Acting as if you have only “15 minutes” can create a range of unproductive therapeutic situations, such as these: 

  • A preoccupied clinician may fail to read a client’s mental state accurately, leading to a client feeling that the therapist is uncaring and lacking in understanding. 
  • Asking too many probing questions or pushing for accountability too soon before an alliance is built can provoke shame and cause a client to become more self-blaming, guarded, or defensively angry. 
  • Urging behavioral changes before you understand the client’s emotional motivations may be perceived as authoritarian and directive, triggering childhood trauma memories. The client may become passive and helpless or angry and actively resistant.
  • Urging behavioral changes that the client is not ready to attempt leads to subconscious non-compliance, resulting in the client feeling inadequate and guilty. 

The client, just like a skittish horse, must experience a calm and accepting clinician before they can feel safe enough to trust the guidance being offered. Clients with childhood trauma, attachment insecurity, and high levels of anxiety are often highly empathic and attuned to the emotional states of those around them. They will quickly sense a clinician who is impatient or judgmental. 

Engaging with Patience During Child Therapy Interventions

This horse training expression especially applies when working with children. I recall one intake assessment where the mother insisted on bringing the child to the office despite my request that parents only attend the first session. The little girl was so anxious she did not want to sit in the waiting room by herself, so I reluctantly let her into my office with the mother. I could readily identify that the child was shy and very uncomfortable. She made no eye contact and was frozen in her chair.
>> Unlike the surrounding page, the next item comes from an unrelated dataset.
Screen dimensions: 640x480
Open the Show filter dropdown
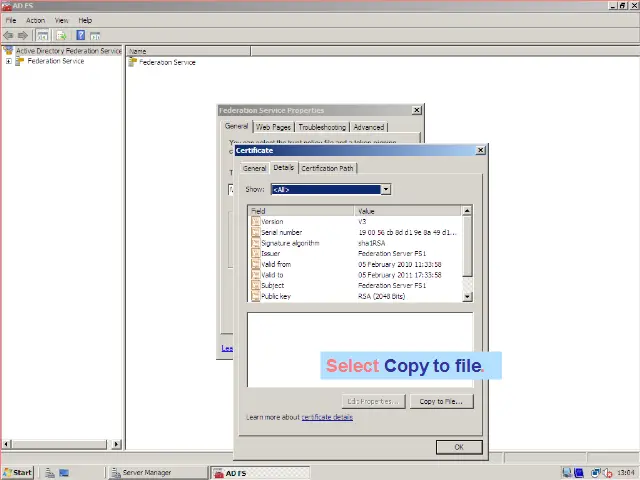point(385,189)
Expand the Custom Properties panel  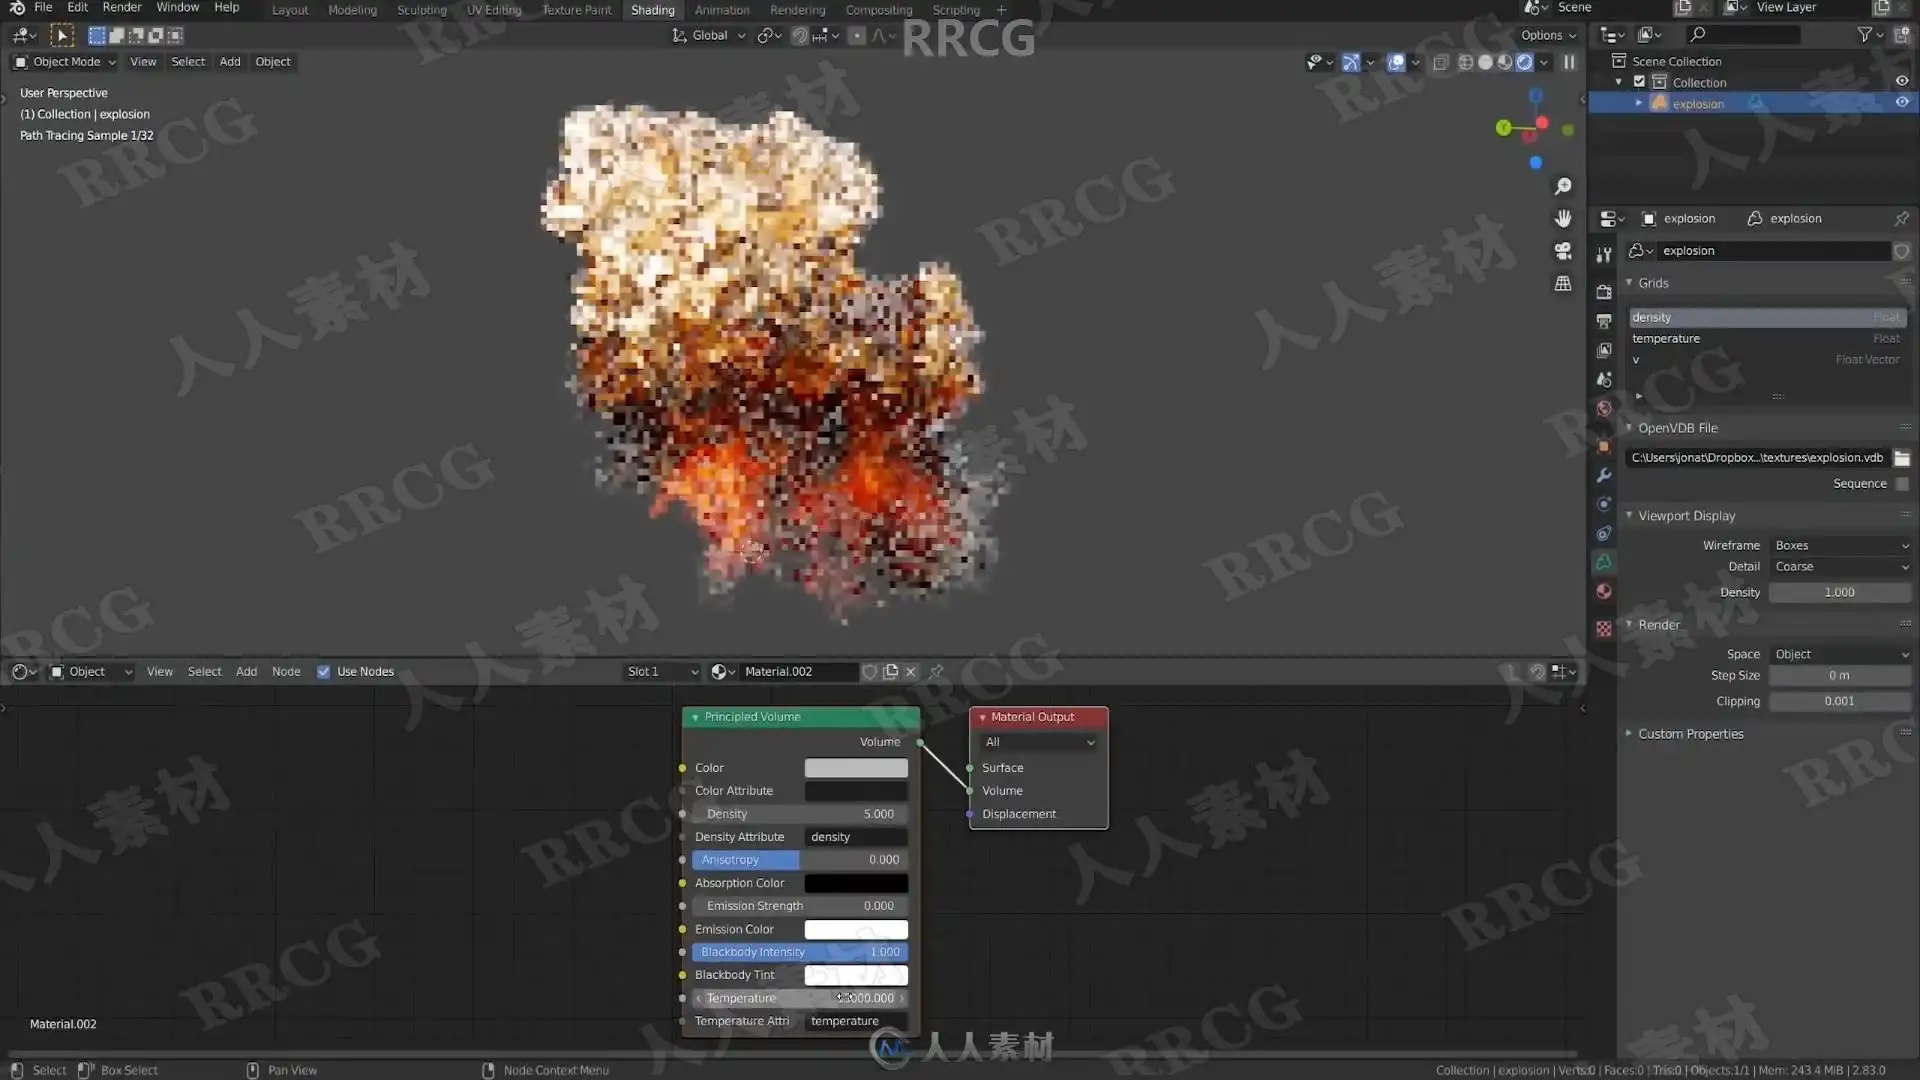(x=1690, y=734)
Yet the mother began insisting that the child talk to me: “It’s good to talk about your feelings. You need to let it out. You should tell Ms. West how you feel about this incident.”  Not surprisingly, the child became increasingly anxious and withdrawn. Meeting a new therapist was already an upsetting situation and while the mother had very good intentions she was not attuning to her child’s emotional state. Most parents have never had experience with child therapy, so may believe it is exactly like adult talk therapy and that the child will somehow be helped if they “express their feelings.” Parents may need some education on the idea that the therapeutic relationship is a major key to successful child therapy, yet building trust is less likely to happen when the clinician (or parent) rushes the process. Having a child immediately discuss a traumatic event within minutes of meeting a new therapist is like rushing to saddle a horse you’ve just met. 

Acting as if you have all day is essential in ongoing child therapy. This is the magic of play therapy; you can build safety through the language of play. Child therapy should always begin with no intention of “getting the child to talk”. Converse about anything but the reason they are in therapy, focusing on interacting with humor and authenticity to build the relationship first. 

Therapy Mindset: Slow Down to Go Fast

Whether it is child, adult, or couples therapy, consider if you are the rushed trainer forcing the horse, creating anxiety and delaying the process, or the patient trainer waiting for the horse to feel safe enough so that it can be easily guided in the right direction.

Harper West, MA, LLP

Harper West, MA, LLP

Harper West, MA, LLP, is a psychotherapist in Clarkston, Michigan. Harper serves on the Michigan Board of Psychology. She is certified in various forms of mindfulness and compassion-based therapies and has completed advanced training in Emotionally Focused Couples Therapy. She has written and contributed to award-winning books, has edited and written for professional journals, and has spoken at professional conferences.